[Items from a dataset]

◇ ◇ ◇ ◇ ◇

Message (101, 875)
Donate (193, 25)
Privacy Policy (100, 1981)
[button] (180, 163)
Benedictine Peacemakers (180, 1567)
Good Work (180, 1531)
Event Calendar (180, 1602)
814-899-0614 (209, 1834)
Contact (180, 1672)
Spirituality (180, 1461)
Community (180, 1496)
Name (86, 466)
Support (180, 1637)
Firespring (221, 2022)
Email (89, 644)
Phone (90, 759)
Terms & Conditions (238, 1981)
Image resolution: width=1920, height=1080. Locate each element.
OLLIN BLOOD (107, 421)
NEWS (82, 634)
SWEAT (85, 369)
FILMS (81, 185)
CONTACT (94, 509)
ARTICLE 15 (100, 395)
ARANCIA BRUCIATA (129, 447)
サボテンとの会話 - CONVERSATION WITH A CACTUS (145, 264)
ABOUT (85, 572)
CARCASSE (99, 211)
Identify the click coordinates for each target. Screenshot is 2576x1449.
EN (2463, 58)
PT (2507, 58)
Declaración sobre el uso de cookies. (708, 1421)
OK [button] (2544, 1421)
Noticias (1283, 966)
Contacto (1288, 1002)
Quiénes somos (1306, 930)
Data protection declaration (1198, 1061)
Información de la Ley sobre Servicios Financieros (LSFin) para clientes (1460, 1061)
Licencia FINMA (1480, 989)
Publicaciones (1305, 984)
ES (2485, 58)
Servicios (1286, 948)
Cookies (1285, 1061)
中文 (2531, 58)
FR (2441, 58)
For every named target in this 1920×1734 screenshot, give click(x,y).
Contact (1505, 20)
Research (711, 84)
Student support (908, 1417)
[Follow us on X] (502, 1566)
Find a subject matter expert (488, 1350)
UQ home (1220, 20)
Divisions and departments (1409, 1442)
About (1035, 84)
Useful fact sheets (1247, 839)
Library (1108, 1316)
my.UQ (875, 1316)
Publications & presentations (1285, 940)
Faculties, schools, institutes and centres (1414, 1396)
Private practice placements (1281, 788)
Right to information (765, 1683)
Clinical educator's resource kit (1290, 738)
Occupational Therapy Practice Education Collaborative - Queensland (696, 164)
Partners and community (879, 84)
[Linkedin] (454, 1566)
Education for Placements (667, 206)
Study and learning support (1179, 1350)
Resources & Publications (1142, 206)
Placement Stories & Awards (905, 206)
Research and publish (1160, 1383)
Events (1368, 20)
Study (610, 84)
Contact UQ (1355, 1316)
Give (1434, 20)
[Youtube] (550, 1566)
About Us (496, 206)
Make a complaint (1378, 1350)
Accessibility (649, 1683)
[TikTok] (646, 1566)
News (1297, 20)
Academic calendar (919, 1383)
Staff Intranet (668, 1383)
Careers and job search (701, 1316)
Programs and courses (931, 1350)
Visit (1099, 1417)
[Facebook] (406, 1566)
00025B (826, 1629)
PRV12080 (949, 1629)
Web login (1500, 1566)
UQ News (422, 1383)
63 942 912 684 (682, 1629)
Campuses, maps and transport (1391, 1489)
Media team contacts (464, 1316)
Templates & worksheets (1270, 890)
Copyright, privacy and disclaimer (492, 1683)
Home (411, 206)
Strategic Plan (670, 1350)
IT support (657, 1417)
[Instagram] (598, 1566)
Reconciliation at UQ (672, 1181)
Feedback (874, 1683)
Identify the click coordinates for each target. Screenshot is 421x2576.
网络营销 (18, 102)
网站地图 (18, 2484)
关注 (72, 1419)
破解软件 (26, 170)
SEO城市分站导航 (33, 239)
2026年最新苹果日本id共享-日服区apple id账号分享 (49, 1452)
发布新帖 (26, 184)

◇ ◇ ◇ ◇ ◇

• _Work request_: Produce only the lines from the line containing "[Linkedin] (454, 1566)" through the line containing "Reconciliation at UQ (672, 1181)", inclusive of both, exactly as they stand in the entries above.

• _Problem solution_:
[Linkedin] (454, 1566)
Education for Placements (667, 206)
Study and learning support (1179, 1350)
Resources & Publications (1142, 206)
Placement Stories & Awards (905, 206)
Research and publish (1160, 1383)
Events (1368, 20)
Study (610, 84)
Contact UQ (1355, 1316)
Give (1434, 20)
[Youtube] (550, 1566)
About Us (496, 206)
Make a complaint (1378, 1350)
Accessibility (649, 1683)
[TikTok] (646, 1566)
News (1297, 20)
Academic calendar (919, 1383)
Staff Intranet (668, 1383)
Careers and job search (701, 1316)
Programs and courses (931, 1350)
Visit (1099, 1417)
[Facebook] (406, 1566)
00025B (826, 1629)
PRV12080 (949, 1629)
Web login (1500, 1566)
UQ News (422, 1383)
63 942 912 684 (682, 1629)
Campuses, maps and transport (1391, 1489)
Media team contacts (464, 1316)
Templates & worksheets (1270, 890)
Copyright, privacy and disclaimer (492, 1683)
Home (411, 206)
Strategic Plan (670, 1350)
IT support (657, 1417)
[Instagram] (598, 1566)
Reconciliation at UQ (672, 1181)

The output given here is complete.